From an economical standpoint, the global economy is slowing — led by the U.S., which is going through a “rocky landing” period — but the global economy is still growing, says Swift. Among the risks and uncertainties in the U.S. are the housing sector, which is likely to get worse before it works itself out by mid 2008, and the credit crunch. However, there are some positive signs. Exports are very strong, adding to growth. In the U.S., exports are currently four times higher than imports.
The peak year for growth was probably last year in the U.S. and this year for some other regions. Growth in Western Europe, especially Germany is very strong. Japan has sustainable, but decelerating growth. China’s boom continues apace despite efforts to curtail investment. Growth elsewhere in Asia and emerging Europe remains strong. With a commodity boom, Latin America and Africa and the Middle East are buoyant, but with risks, says Swift.
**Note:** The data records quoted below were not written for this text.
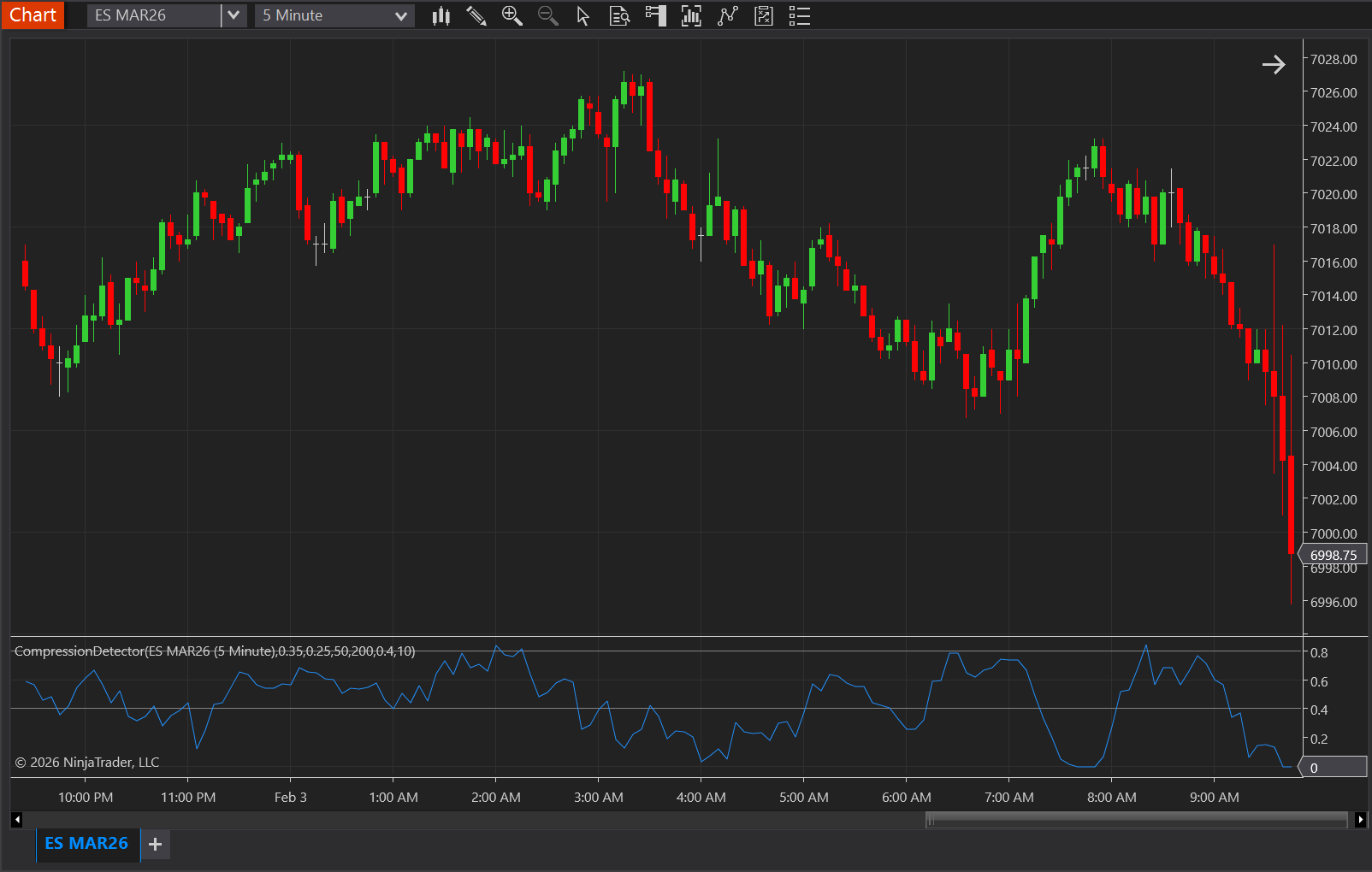Open the ES MAR26 instrument dropdown
The width and height of the screenshot is (1372, 872).
coord(233,15)
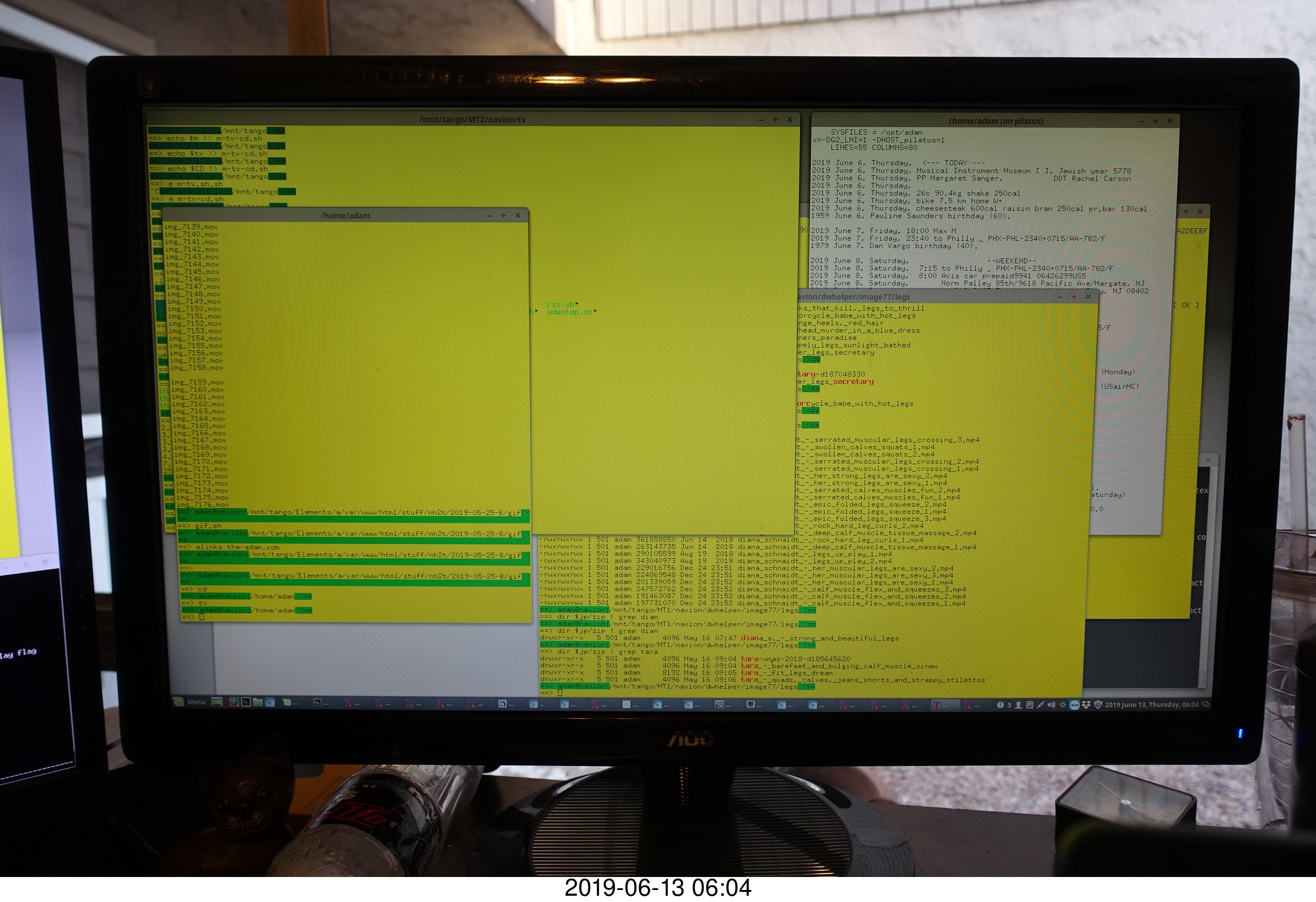The image size is (1316, 902).
Task: Open the terminal launcher in panel
Action: tap(246, 702)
The CAPEX (capital expenditures) in the U.S. will regain levels of the mid 1990s, reaching about 4–5% this year. “This is good news for equipment suppliers,” says Swift. However, there is a large dynamic shift of capital budgets away from the U.S. towards Asia Pacific, Africa and the Middle East — a trend that has been taking place since 2003. In 2006, the CAPEX by the U.S. industry into these regions increased by 2.1%, and is expected to increase by 15% in 2011, says Swift.
For the chemical industry, additional capital spending in the U.S. is expected to show weak growth of around 4–5% compared to about 18% globally for 2007, 15% in 2008 and 10% at $300 billion, in 2009.